Looking to prioritize marriage even after having kids? Read these helpful tips to help you cultivate a healthy marriage.
Finding ways to prioritize marriage after having kids is definitely not the easiest thing in the world. It takes hard work and a decision to choose to be intentional. Some days it will be harder than others, but it is worth it. There is not a single perfect way to do marriage. There are no perfect marriages. Yet, there are ways you can cultivate a healthy marriage as you choose to prioritize marriage.
Ways to Prioritize Marriage after Having Kids
Say thank you.
As your life gets busier, the little things can often go overlooked. In the tiredness of everyday life, it can be easier to focus on the negative over the positive.
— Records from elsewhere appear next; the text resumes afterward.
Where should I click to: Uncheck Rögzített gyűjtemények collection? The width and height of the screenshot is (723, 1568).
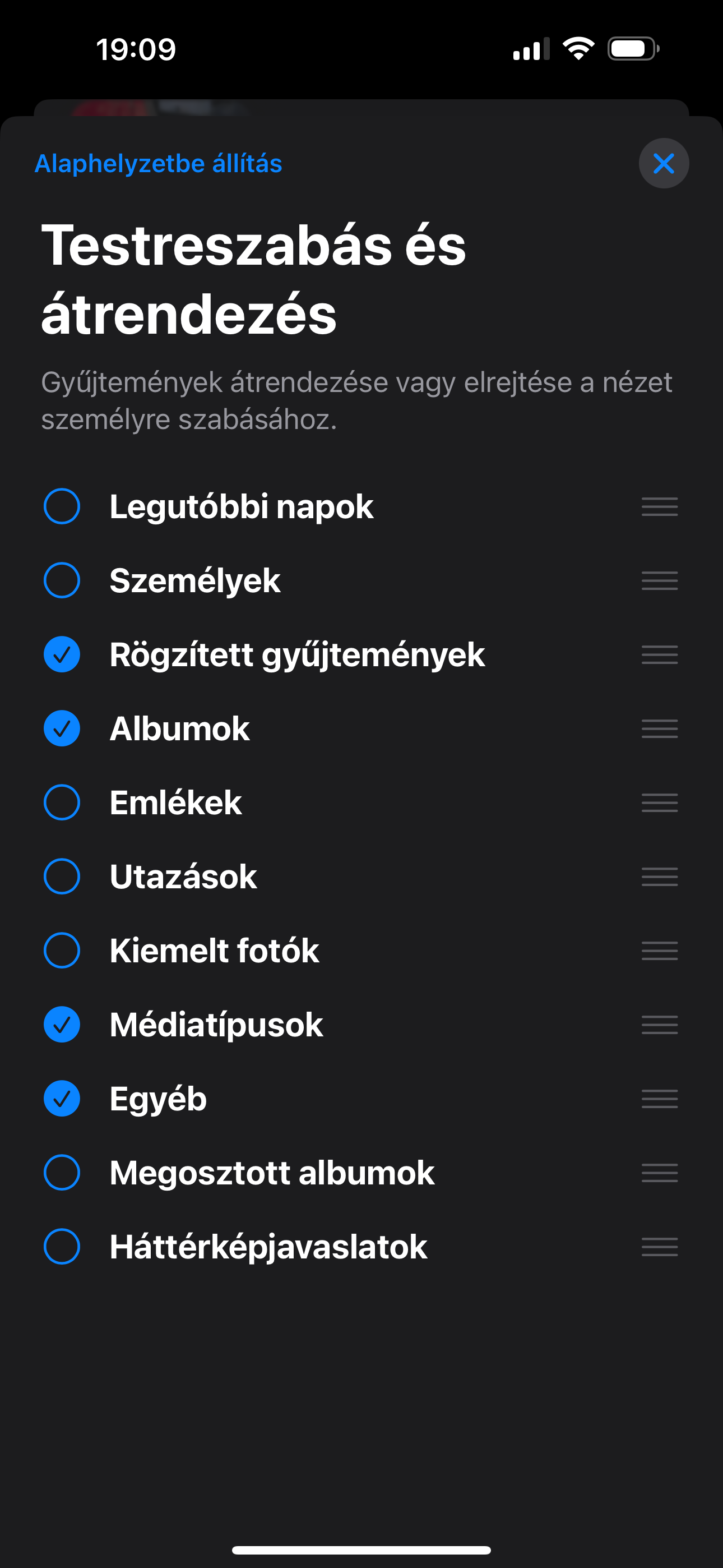click(62, 654)
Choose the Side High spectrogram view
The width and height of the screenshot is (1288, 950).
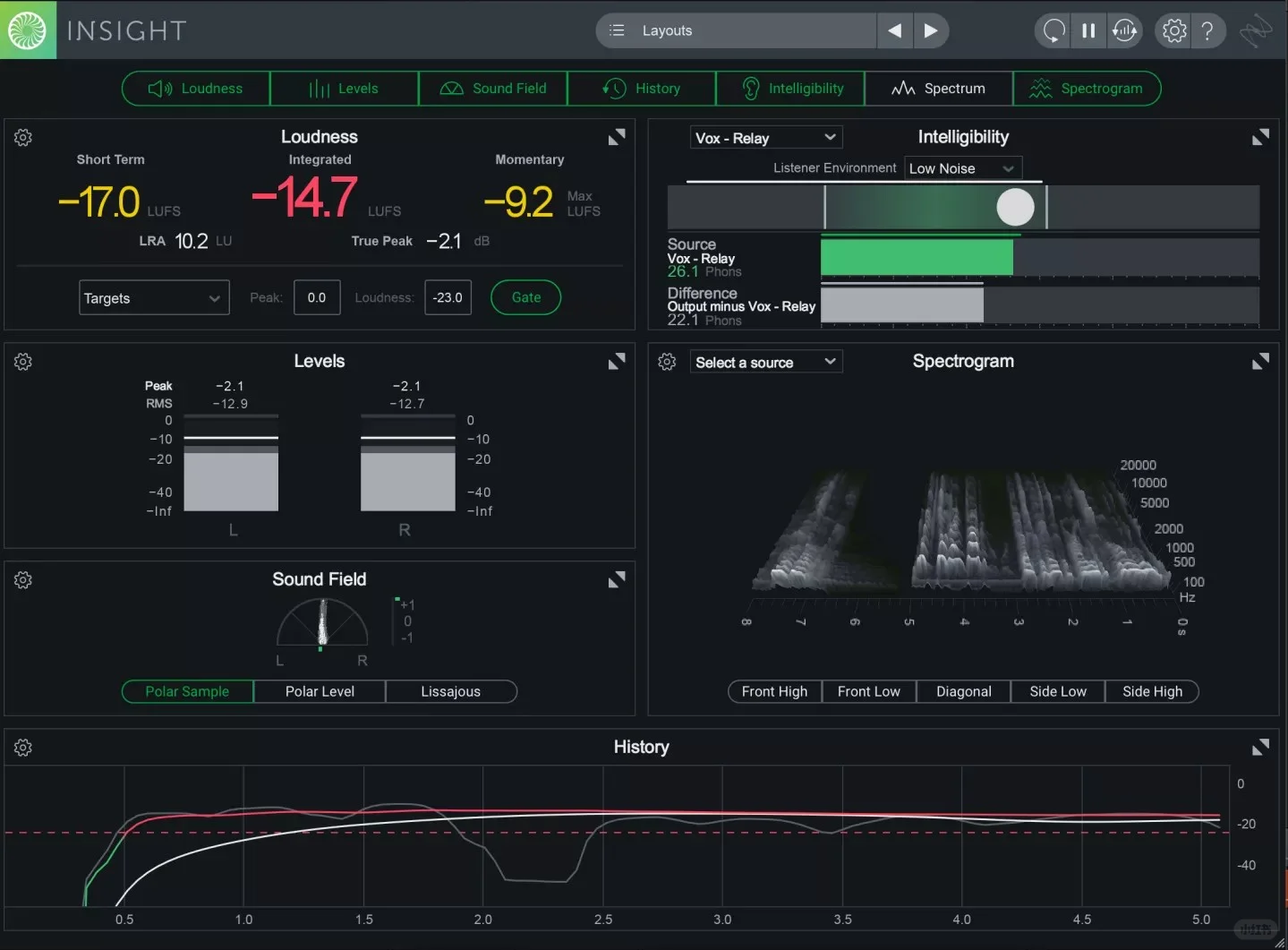click(1152, 691)
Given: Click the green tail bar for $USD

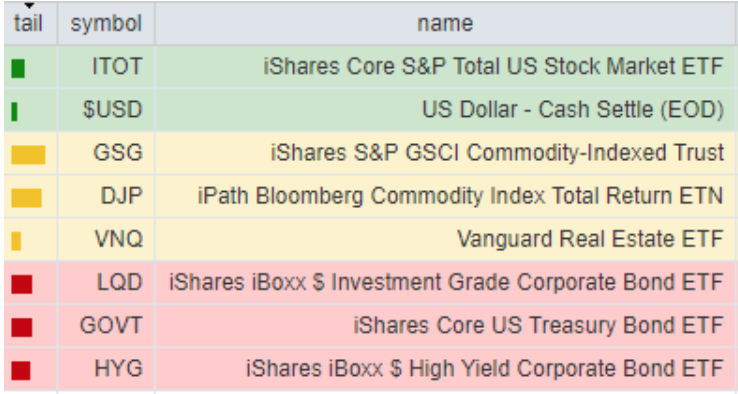Looking at the screenshot, I should click(x=15, y=112).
Personally, I know I have fallen prone to this. There were seasons where all I seemed to focus on was the negative, all while I was missing out on the positive!
When I continued to nag, it did not help us build a healthy marriage. However, when I started to say thank you for the little and the big things, I started to realize a change in our marriage.
Your action step: Say thank you today to your spouse. If he brings out the garbage, say thank you. If he brings in the mail, say thank you. Say thank you and mean it and watch it start to transform your marriage.
Spend time together, without the kids.
This is vital to a healthy marriage. The key is the time must be without the kids. I often remind moms that one day, our kids are going to grow up and move away. Then it is just you and your husband. Do you want to be strangers then? No, you do not! This season can be so sweet, when you cultivate your marriage along the way. In order to do this, you have to spend time together, without the kids.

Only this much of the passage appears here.